UMLS Methathesaurus Browser. Term search for CCC Intervention Concept “Breathing Exercises” maps to SNOMED CT term “Physiotherapeutic breathing exercises” (PBE). Of the 14 existing relations, 4 are child concepts that are leveraged to prevent loss of context when documenting the respiratory therapy intervention “Breathing exercises, blow bottle”.

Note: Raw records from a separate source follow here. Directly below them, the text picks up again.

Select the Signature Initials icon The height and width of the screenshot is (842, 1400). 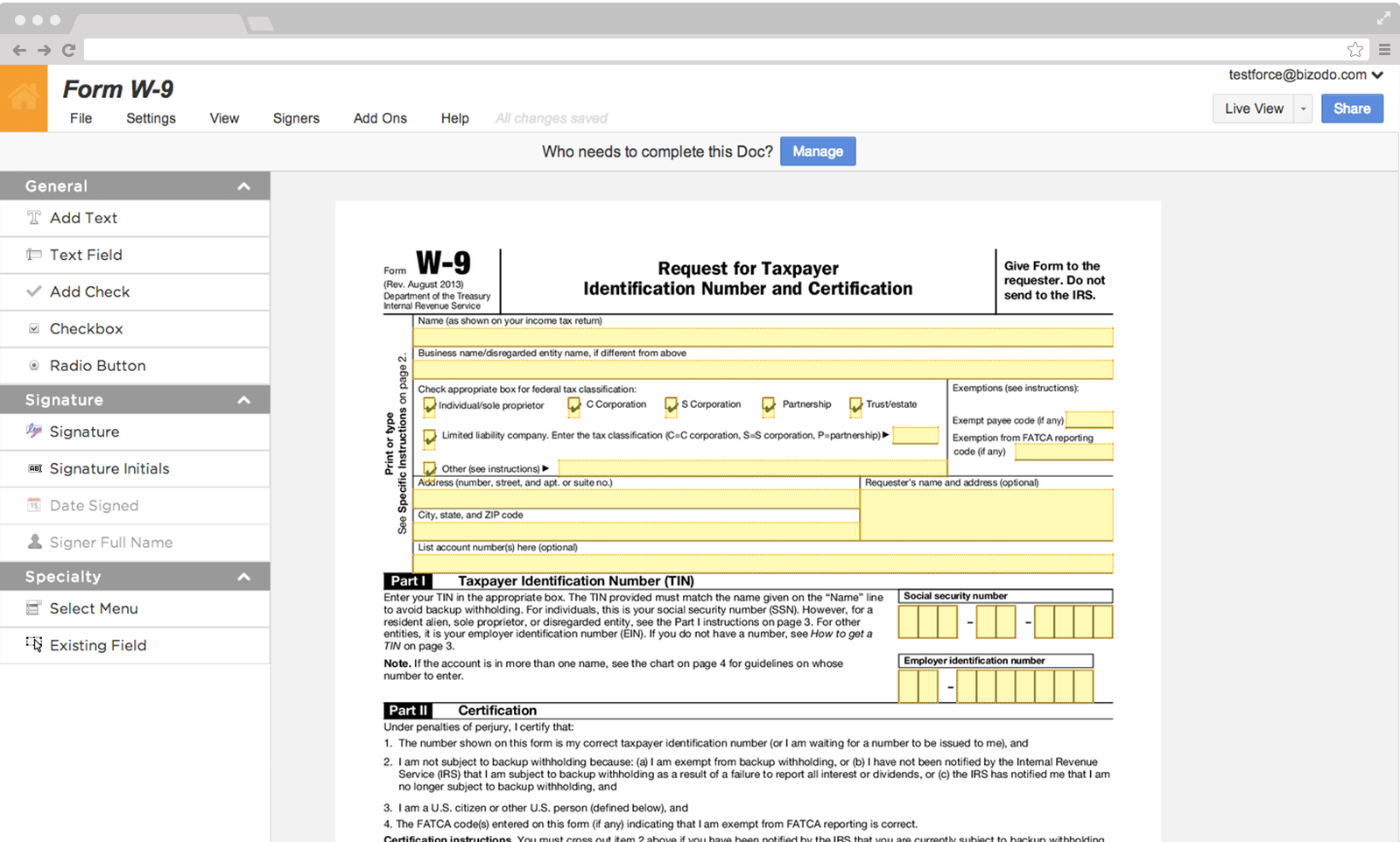point(34,468)
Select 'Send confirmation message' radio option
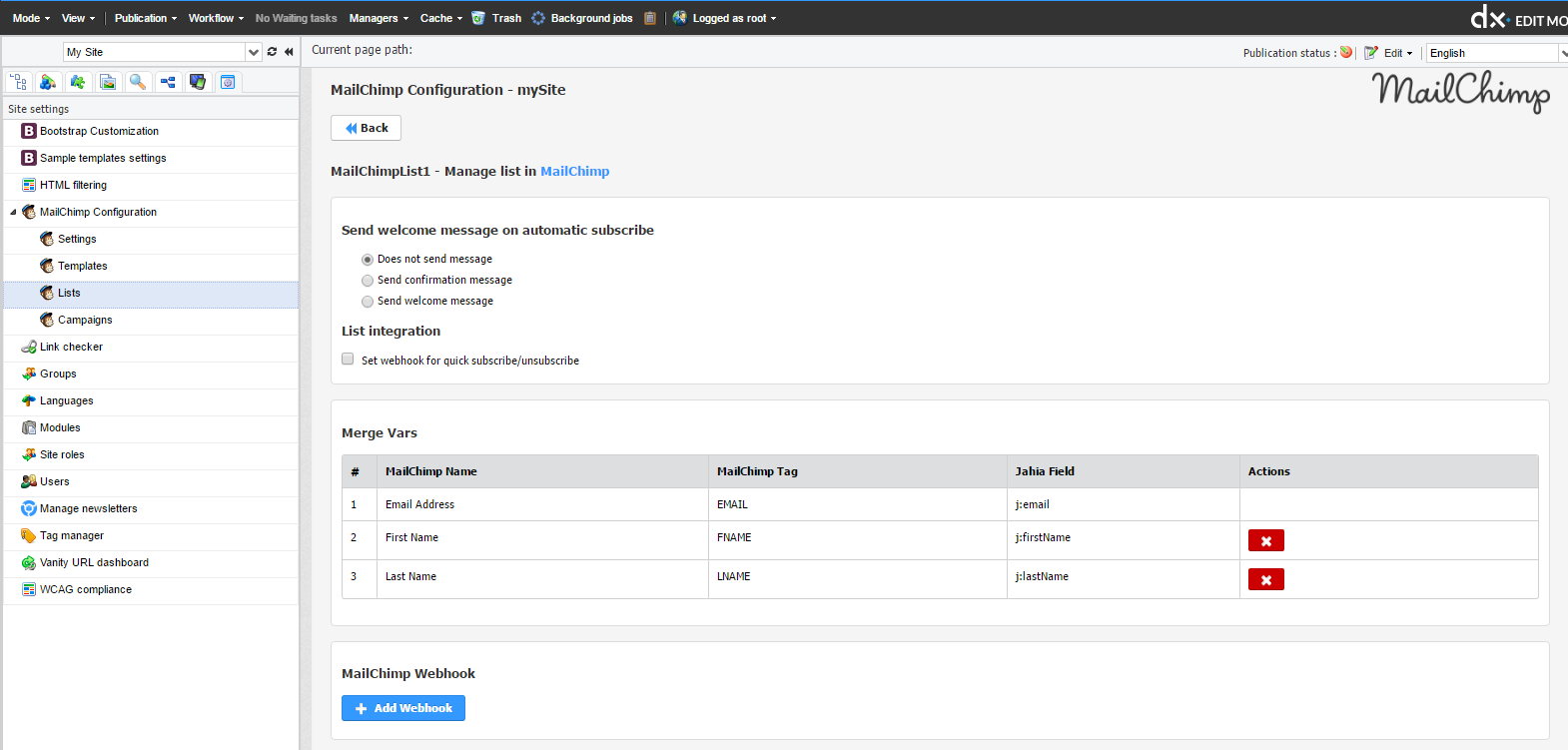 pos(368,281)
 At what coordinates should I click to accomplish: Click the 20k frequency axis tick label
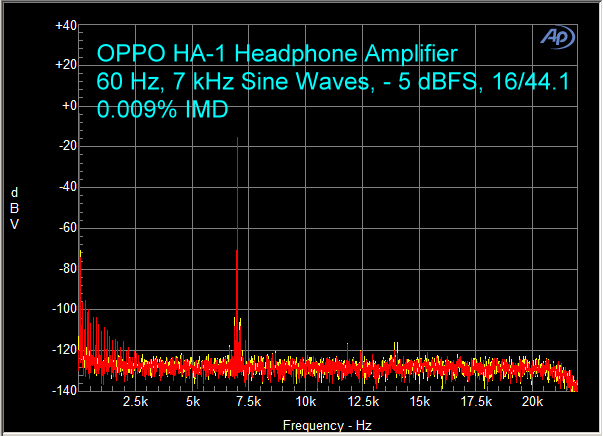coord(533,402)
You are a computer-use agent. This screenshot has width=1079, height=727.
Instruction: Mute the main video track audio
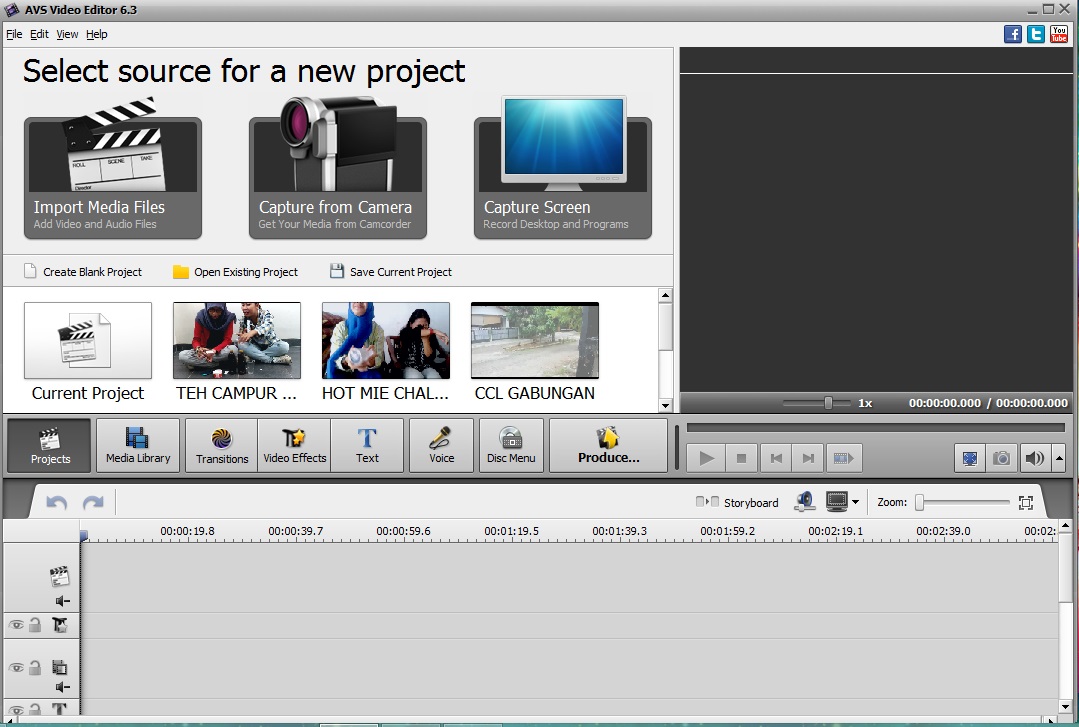tap(61, 601)
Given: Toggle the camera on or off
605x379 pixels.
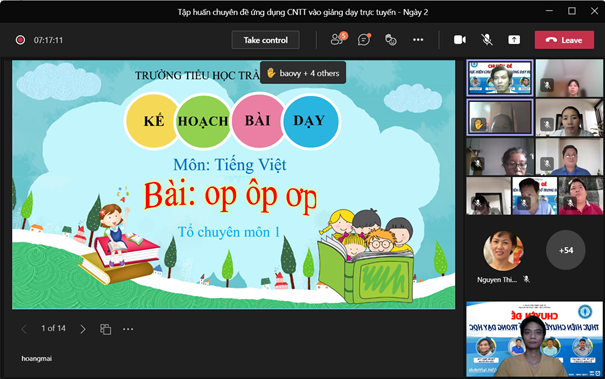Looking at the screenshot, I should (x=460, y=40).
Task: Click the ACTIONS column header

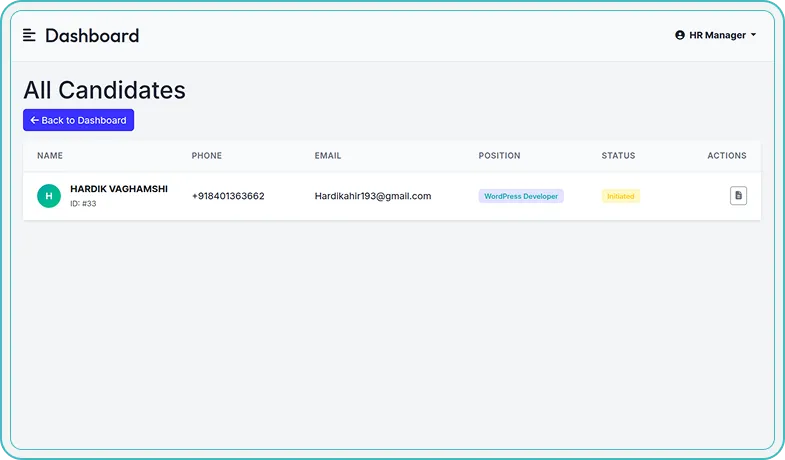Action: [x=726, y=156]
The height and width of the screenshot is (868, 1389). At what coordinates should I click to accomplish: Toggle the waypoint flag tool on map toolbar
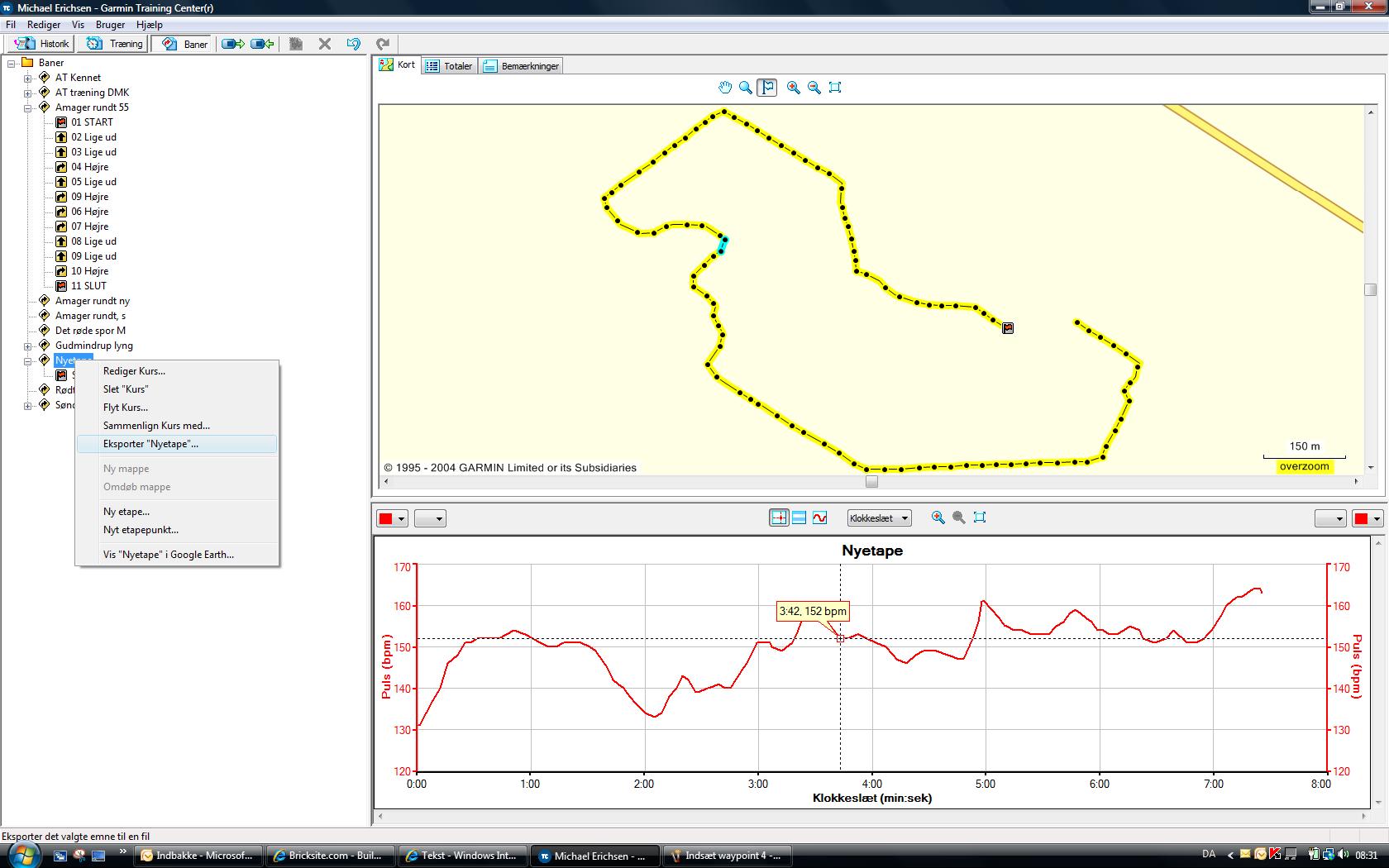point(767,88)
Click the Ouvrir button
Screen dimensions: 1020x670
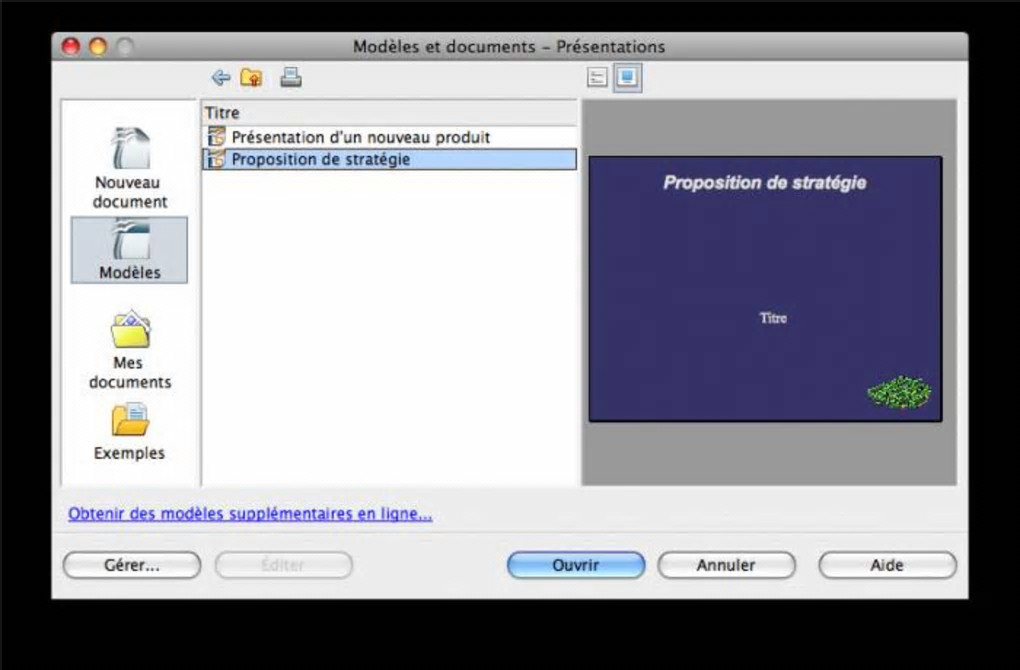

There are several limitations associated with this work. Our work focused on two terminology standards; CCC and SNOMED CT. Additional work is needed to evaluate other standards such as ICNP and LOINC, that would likely improve interoperability of PPOC. Additional work is needed to better understand how additional standards might be leveraged to improve interoperability without loss of clinical context. In addition, strategies for patient involvement in the generation and update process are needed. This may require modification of existing terminologies or development of a consumer-centric terminology that represents the PPOC and self-management concepts needed to facilitate sharing of patient-generated data.

Conclusion

The purpose of this paper was to review a set of existing standards that may be leveraged to support development of interdisciplinary patient-centric plans of care. Standards were applied to a use case to demonstrate one method for achieving patient-centric and interoperable interdisciplinary plan of care documentation. Our pilot work suggests that existing standards provide a foundation for adoption and implementation of patient-centric plans of care that are consistent with federal requirements. Additional work is needed to evaluate the role of other terminology standards in achieving longitudinal interoperable patient centric plans of care and in understanding the requirements needed to support patient involvement in the generation and update process.